His eyes went from the dim black outlines of the middle
works of the gunboat towards the bank, to the black
overwhelming mysteries of forest, lit now and then
by a fire-fly, and never still from the murmur of
alien and mysterious activities…
It was the inhuman immensity of this
land that astonished and oppressed him. He knew
the skies were empty of men, the stars were specks
in an incredible vastness of space; he knew the ocean
was enormous and untamable, but in England he had
come to think of the land as man’s. In
England it is indeed man’s, the wild things live
by sufferance, grow on lease, everywhere the roads,
the fences, and absolute security runs. In an
atlas, too, the land is man’s, and all coloured
to show his claim to it— in vivid contrast
to the universal independent blueness of the sea.

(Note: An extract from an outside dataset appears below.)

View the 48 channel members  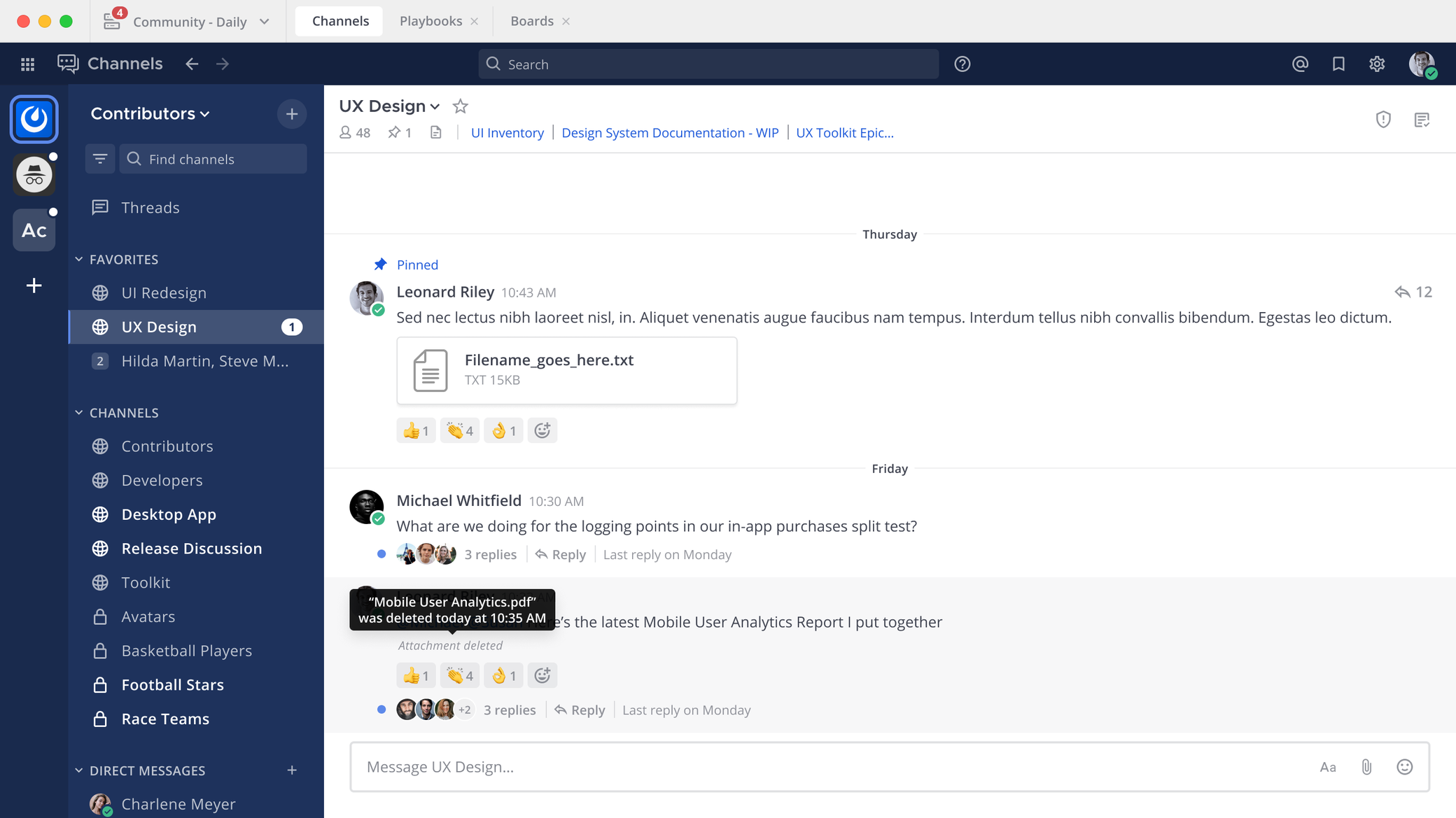pyautogui.click(x=355, y=132)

He had taken it for granted that a day would come
when everywhere about the earth, plough and culture,
light tramways and good roads, an ordered security,
would prevail. But now, he doubted.
This forest was interminable, it had
an air of being invincible, and Man seemed at best
an infrequent precarious intruder. One travelled
for miles, amidst the still, silent struggle of giant
trees, of strangulating creepers, of assertive flowers,
everywhere the alligator, the turtle, and endless
varieties of birds and insects seemed at home, dwelt
irreplaceably—but man, man at most held
a footing upon resentful clearings, fought weeds,
fought beasts and insects for the barest foothold,
fell a prey to snake and beast, insect and fever, and
was presently carried away. In many places down
the river he had been manifestly driven back, this
deserted creek or that preserved the name of a casa,
and here and there ruinous white walls and a shattered
tower enforced the lesson. The puma, the jaguar,
were more the masters here…
Who were the real masters?
In a few miles of this forest there
must be more ants than there are men in the whole
world! This seemed to Holroyd a perfectly new
idea. In a few thousand years men had emerged
from barbarism to a stage of civilisation that made
them feel lords of the future and masters of the earth!
But what was to prevent the ants evolving also?
Such ants as one knew lived in little communities
of a few thousand individuals, made no concerted efforts
against the greater world. But they had a language,
they had an intelligence! Why should things stop
at that any more than men had stopped at the barbaric
stage? Suppose presently the ants began to store
knowledge, just as men had done by means of books and
records, use weapons, form great empires, sustain
a planned and organised war?
Things came back to him that Gerilleau
had gathered about these ants they were approaching.
They used a poison like the poison of snakes.
They obeyed greater leaders even as the leaf-cutting
ants do. They were carnivorous, and where they
came they stayed…
The forest was very still. The
water lapped incessantly against the side. About
the lantern overhead there eddied a noiseless whirl
of phantom moths.
Gerilleau stirred in the darkness
and sighed. “What can one do?”
he murmured, and turned over and was still again.
Holroyd was roused from meditations
that were becoming sinister by the hum of a mosquito.